Why $100 oil may be bad news for the bulls: analyst

Another eye in the back of your head might be useful this week.

Investors are watching the trade situation, a two-day Fed meeting that starts Tuesday, rising bond yields and now, climbing oil prices.

Brent crude

LCOX8, +0.89% was pushing $82 a barrel early Tuesday, extending its climb to a four-year high from Monday. Gains came after a weekend meeting of major oil producers failed to yield any promises on higher production, something POTUS has been pounding the table over lately. Helping out prices is the fact an oil-supportive Iran embargo also grows closer by the day.
See: Iranian official to Trump: Want lower oil prices? Keep quiet and stop tweeting

Amid the fresh enthusiasm, some have even been talking about a return to $100-a-barrel oil.

Careful what you wish for, says our call of the day from Fitch Solutions Macro Research. They warn that sentiment for crude right now is so bullish it could leave the market “heavily exposed should risk-off sentiment spill over into oil.”

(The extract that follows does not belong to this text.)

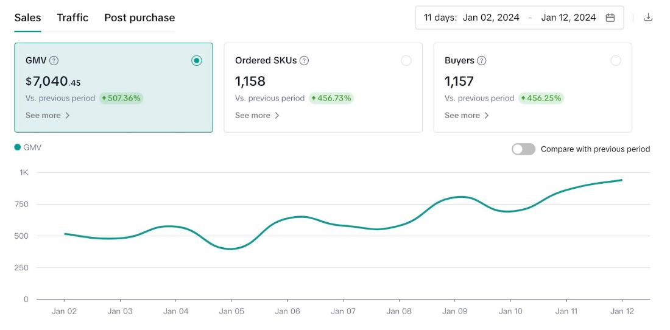
Task: Expand See more under Buyers
Action: pos(467,115)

Fitch analysts explain that while there are plenty of reasons for oil to move higher tied to further tightening on the supply side,” that comes amid more challenging macroeconomic conditions. “Much of this revolves around the escalating U.S.-China trade dispute and fears of contagion among emerging markets (EMs), but also ties into underlying trends in oil prices, the dollar, and global liquidity,” explain the analysts.

Further caution was heard this morning from Commerzbank analysts, who noted a couple of pretty bullish calls from commodities traders laying out the case for $100-a-barrel oil by early 2019, driven by the loss of up to 2 million barrels of oil a day from Iran once November sanctions kick in.

“We regard this as the extreme scenario, which would require all countries apart from China to completely stop buying Iranian oil, which we believe is unlikely,” said a team of Commerzbank analysts led by Eugen Weinberg, who say China could respond to U.S. tariffs by buying even more Iran oil.

More cold water: “If the price were to surge to such an extent, the U.S. would probably grant exemptions to the sanctions and/or release strategic oil reserves, as such a high price would hardly be in its interests given the development of its own economy,” says Commerzbank, noting that emerging market demand would take a hit and U.S. producers probably couldn’t boost production fast enough in response.